As her eyes grew heavy and her mind drifted in a fog of hunger, Sira thought she saw the rounded, furry back of a yearling caeru pup slipping into her quiru. She imagined she could see the yellow-white blotch on the snow, just inside the circle of light, and that she smelled its acrid odor. Only her eyes showed out of her own caeru furs, and she dreamed that she and the animal looked the same, curled on the snow, two mounds of yellow-white fur in the glow of the quiru.

There was a faint cry, distinct and insistent, in her mind. Sira could not resist its direction. She blinked, and came out of her dream.

A half-grown caeru lay near her. It was as beguiled as she, drowsing in the warmth, unaware that the other furry mound was not one of its own.

Moving instinctively, pushed by that distant voice in her thoughts, Sira reached for one of her knives. Slipping it from beneath the furs, she felt its shape and heft, and measured her target. She tested the action in her mind before she moved, once, twice, three times; then she leaped. Her knife struck true, just behind the foreleg and up, straight to the heart of the sleeping animal.

She jumped aside as the caeru twisted in its death throes, but not quickly enough. A long yellowed claw caught her forehead, and hot blood streamed over her cheek. She dared not get near enough to cut its throat, but had to wait as it pumped out its lifeblood over the snow.

Plucking a bit of fur from her bedfurs, she pressed it over the gash in her forehead. There was no time to worry about this new wound. Swiftly, she carved out the caeru’s heart and liver. She ate them warm and raw and dripping, kneeling there in her quiru under the lonely stars.

Maestra Lu released the long, fragile tendrils of her thought at last. She could no longer keep her mind extended so far, reaching out into the wilderness. Commanding the caeru had taken all her energy. She put down the filhata that had been her tool, and leaned her head into her hands.

She smiled to herself, weary but triumphant. Sira was no longer so hungry nor so weak. Lu had never reached so far before, or done something with such effect, and if the caeru hunters knew what she could do, they would give her no rest.
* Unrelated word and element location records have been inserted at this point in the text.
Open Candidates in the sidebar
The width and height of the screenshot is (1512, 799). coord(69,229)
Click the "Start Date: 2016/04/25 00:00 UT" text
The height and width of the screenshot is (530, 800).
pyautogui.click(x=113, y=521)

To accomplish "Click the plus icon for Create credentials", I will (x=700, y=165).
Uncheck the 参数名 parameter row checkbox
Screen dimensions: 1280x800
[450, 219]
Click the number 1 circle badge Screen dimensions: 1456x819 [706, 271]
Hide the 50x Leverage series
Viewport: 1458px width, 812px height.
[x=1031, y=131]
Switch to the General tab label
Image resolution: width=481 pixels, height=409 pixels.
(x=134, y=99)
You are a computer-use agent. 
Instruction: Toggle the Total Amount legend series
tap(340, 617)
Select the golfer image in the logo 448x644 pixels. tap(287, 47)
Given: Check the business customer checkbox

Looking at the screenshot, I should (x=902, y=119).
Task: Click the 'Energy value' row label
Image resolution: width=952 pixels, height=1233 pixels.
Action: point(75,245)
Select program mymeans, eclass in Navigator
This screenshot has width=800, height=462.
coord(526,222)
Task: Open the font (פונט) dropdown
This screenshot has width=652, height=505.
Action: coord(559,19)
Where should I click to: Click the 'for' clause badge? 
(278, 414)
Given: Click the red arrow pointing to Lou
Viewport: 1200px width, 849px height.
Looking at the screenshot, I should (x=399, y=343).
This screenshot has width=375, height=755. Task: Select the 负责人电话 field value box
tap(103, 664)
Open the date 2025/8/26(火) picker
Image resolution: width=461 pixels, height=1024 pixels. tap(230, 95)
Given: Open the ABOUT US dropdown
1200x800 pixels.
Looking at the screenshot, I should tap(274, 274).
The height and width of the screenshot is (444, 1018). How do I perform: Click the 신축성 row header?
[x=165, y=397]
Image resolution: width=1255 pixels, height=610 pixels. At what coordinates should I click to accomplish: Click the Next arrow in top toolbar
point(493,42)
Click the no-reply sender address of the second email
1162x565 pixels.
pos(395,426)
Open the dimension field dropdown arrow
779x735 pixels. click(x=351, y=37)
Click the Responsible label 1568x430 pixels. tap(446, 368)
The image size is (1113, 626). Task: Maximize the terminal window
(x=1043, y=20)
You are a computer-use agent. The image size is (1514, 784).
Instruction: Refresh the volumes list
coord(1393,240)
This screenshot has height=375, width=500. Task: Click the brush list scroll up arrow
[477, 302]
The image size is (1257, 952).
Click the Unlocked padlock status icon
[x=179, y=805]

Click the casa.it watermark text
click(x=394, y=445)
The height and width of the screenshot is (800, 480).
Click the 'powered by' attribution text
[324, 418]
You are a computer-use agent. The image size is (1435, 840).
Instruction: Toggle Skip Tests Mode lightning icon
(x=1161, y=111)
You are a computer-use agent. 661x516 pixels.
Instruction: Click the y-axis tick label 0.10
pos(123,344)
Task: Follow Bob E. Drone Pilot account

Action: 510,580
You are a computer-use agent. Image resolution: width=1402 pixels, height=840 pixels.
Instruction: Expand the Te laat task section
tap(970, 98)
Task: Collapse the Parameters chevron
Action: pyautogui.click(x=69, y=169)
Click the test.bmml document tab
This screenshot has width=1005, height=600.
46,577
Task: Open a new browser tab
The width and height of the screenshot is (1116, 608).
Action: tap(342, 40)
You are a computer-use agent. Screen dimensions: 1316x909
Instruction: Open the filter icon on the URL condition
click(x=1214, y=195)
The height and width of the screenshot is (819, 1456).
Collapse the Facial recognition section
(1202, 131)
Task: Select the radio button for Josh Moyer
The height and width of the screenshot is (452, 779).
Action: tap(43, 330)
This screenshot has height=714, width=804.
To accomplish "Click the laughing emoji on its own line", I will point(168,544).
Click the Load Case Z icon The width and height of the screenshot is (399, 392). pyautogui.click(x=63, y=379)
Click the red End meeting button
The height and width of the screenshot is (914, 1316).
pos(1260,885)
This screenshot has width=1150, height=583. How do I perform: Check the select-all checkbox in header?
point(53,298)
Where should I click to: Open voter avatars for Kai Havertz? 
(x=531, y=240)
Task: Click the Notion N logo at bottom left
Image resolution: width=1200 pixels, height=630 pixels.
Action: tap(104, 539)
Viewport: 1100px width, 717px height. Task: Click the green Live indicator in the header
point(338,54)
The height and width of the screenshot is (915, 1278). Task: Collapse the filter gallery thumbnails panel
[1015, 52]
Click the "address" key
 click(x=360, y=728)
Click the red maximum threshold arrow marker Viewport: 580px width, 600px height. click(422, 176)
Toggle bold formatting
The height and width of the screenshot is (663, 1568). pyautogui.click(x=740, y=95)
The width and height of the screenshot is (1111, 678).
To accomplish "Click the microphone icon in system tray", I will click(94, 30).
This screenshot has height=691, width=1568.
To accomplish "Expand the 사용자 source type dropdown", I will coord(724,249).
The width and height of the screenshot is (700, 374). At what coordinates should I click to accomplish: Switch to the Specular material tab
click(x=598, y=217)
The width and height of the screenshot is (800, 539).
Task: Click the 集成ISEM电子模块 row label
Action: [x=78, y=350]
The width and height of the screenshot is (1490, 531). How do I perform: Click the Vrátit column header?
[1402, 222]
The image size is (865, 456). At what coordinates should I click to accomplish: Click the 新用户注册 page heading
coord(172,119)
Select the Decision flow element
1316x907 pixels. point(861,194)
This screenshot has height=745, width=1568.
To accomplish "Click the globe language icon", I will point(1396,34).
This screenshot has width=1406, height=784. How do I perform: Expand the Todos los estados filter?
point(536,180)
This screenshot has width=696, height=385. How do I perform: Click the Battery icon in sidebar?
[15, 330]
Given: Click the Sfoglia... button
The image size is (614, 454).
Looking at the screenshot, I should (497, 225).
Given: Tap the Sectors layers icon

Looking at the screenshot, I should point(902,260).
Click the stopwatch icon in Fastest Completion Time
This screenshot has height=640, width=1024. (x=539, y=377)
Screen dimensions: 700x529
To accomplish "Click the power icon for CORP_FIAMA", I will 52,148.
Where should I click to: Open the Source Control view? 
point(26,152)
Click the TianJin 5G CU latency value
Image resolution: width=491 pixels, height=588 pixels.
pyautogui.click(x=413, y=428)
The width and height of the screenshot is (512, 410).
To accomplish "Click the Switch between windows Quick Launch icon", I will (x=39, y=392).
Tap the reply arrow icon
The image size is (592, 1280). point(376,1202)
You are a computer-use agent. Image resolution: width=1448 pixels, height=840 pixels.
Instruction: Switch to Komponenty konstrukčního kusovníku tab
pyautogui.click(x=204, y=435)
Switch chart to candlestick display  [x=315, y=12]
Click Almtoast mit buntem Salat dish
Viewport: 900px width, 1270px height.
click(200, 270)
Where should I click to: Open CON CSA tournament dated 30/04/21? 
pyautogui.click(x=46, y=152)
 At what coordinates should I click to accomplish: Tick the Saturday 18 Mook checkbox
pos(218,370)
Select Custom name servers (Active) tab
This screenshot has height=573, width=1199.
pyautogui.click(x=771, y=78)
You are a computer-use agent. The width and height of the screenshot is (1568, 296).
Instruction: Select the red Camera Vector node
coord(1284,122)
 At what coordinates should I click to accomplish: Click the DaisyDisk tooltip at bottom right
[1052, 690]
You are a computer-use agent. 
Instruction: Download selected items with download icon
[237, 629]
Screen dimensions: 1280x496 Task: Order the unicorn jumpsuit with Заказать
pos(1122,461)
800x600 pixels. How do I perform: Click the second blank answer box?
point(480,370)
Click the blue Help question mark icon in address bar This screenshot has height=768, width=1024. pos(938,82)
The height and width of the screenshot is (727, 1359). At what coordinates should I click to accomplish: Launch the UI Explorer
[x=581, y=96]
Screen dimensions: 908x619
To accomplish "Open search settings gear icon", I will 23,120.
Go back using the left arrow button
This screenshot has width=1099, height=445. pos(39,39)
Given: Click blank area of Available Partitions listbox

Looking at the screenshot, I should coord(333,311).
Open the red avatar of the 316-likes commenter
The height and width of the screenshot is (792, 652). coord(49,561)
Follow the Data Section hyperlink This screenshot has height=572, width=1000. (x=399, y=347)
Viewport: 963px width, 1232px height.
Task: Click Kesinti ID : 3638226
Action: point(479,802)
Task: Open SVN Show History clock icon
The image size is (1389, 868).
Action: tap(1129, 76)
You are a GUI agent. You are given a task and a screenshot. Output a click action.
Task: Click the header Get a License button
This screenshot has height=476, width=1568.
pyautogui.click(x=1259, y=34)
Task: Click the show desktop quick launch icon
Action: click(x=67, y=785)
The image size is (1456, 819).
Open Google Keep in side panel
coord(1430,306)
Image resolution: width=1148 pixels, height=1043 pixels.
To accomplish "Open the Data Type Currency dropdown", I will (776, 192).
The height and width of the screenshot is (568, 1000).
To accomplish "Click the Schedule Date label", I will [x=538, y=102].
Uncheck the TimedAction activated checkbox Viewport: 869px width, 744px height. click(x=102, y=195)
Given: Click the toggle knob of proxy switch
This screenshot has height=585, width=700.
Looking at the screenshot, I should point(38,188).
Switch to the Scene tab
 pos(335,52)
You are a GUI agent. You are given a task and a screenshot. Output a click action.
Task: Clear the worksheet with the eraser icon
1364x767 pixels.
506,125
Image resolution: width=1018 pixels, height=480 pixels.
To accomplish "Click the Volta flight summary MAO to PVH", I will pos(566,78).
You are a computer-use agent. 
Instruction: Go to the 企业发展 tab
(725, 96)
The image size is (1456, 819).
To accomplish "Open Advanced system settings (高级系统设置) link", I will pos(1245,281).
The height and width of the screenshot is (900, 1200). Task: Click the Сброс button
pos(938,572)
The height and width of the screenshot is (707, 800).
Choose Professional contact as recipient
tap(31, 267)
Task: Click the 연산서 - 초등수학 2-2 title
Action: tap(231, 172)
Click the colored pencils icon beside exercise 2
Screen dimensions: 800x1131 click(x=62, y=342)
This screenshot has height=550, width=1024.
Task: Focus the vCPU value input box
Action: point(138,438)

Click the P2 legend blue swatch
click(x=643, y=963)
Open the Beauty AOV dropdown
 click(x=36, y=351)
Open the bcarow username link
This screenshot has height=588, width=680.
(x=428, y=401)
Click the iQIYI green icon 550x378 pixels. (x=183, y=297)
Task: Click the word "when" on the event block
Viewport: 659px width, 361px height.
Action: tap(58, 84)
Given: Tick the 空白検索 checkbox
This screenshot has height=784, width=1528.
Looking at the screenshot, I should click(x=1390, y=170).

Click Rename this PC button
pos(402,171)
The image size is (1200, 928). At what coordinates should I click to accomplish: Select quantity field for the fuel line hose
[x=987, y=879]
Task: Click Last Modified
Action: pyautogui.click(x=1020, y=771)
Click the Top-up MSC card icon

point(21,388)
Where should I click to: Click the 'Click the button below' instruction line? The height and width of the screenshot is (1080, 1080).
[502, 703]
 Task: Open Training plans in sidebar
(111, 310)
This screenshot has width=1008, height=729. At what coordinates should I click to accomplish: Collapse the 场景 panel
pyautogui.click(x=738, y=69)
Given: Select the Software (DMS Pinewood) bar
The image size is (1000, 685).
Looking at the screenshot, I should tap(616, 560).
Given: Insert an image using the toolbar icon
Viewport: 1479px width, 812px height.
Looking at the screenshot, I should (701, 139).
But the effort had taken all her energy. Like Sira, it had been two days since she had slept a full night or eaten properly. All at once, her reserves of strength evaporated like snowflakes in the sun, and Maestra Lu collapsed, unconscious. Her Housewoman found her lying on the cold stone floor the next morning.

*

By the light of morning, Sira stared unbelieving at the caeru carcass inside the fading boundary of her quiru. A thousand questions tumbled through her mind. Had she really done this, or had it been a hunger-induced nightmare? She had never killed anything in her life.

She looked down at her hands, and was shocked and rather queasy to find them crusted with blood, the nail rims dark. Then she nodded to herself, grimly. “At least,” she muttered, “it is not my blood.”

Her own blood had dried uncomfortably on her forehead, but, fearful that this new wound would bleed again if she cleaned it, she left it as it was, crudely bandaged with a scrap of fur.

Before departing the campsite, she clumsily carved out what meat she thought she could carry, wrapping the grisly bits in a section of hide to put in her pack. Soon she was walking again, finding the Pass growing steeper and steeper as she toiled through the snow. She left the remains of her kill to freeze solid where they were.